» **Required action**:
Please restate the entries below word for word, leaving out any pictures.
---- Material supplied
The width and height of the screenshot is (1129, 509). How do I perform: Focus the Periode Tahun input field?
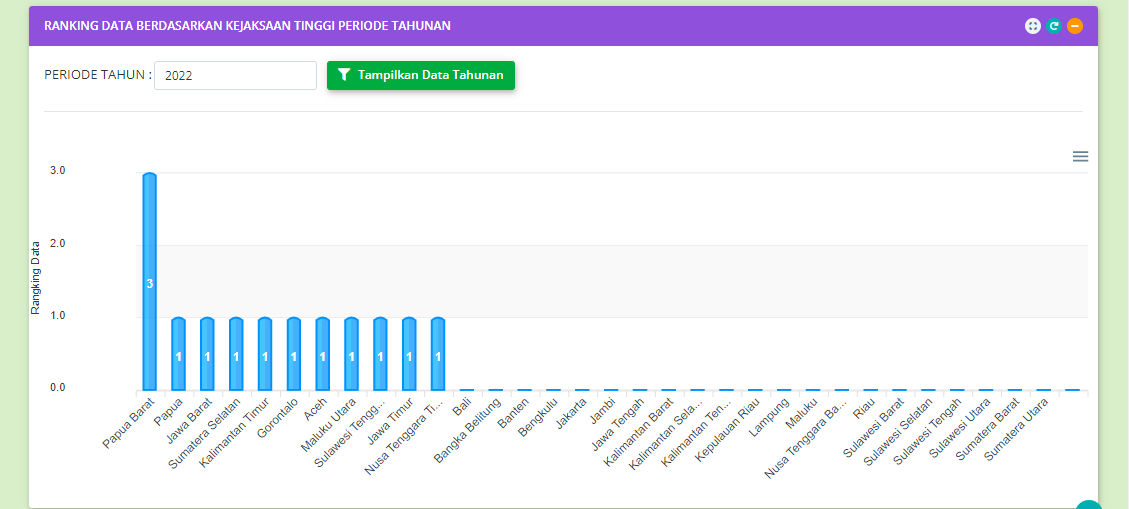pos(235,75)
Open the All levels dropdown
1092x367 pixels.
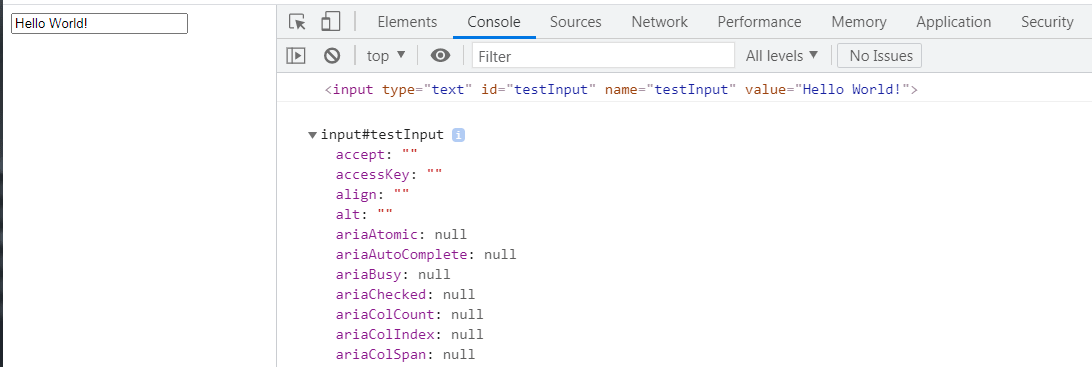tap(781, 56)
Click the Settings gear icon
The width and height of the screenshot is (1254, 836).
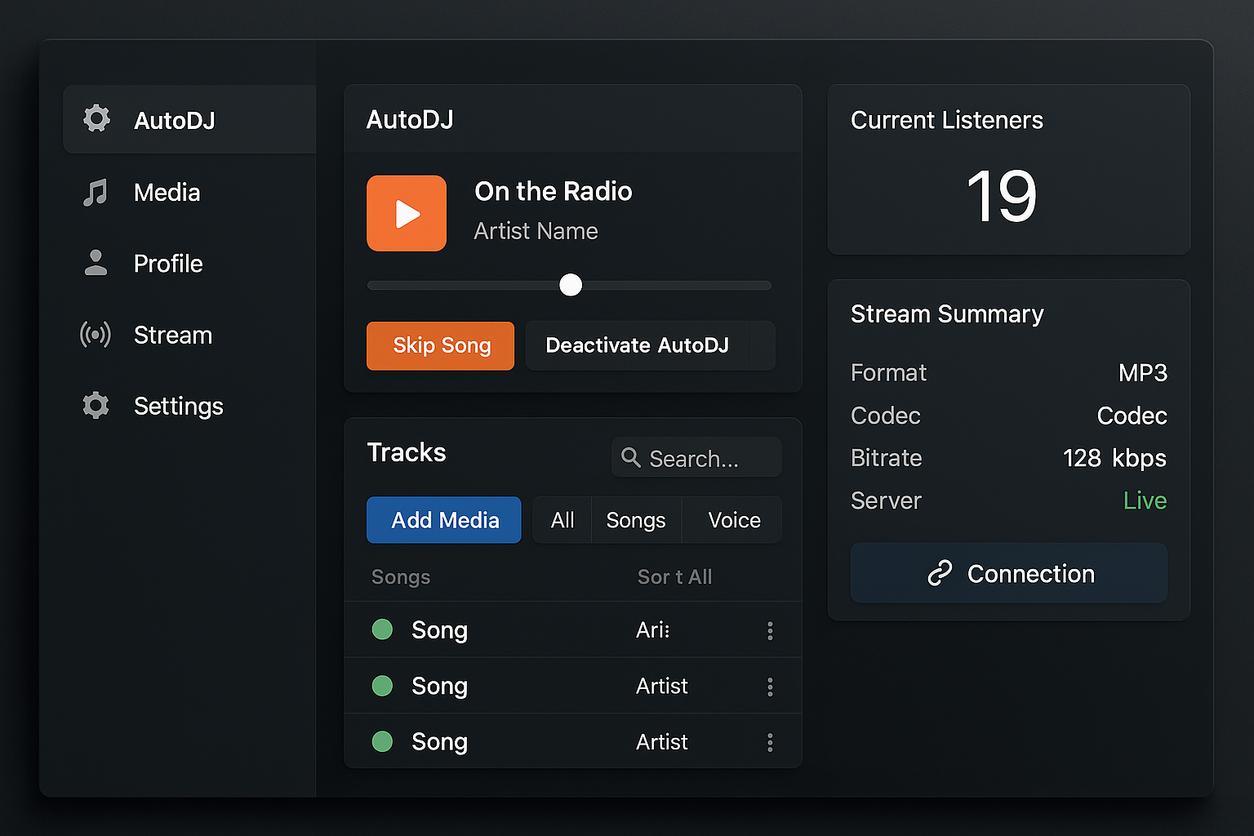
--------
» **Solution below**:
The width and height of the screenshot is (1129, 509). How do I perform: Focus the Periode Tahun input field?
pos(235,75)
Open the All levels dropdown
1092x367 pixels.
tap(781, 56)
Click the Settings gear icon
The width and height of the screenshot is (1254, 836).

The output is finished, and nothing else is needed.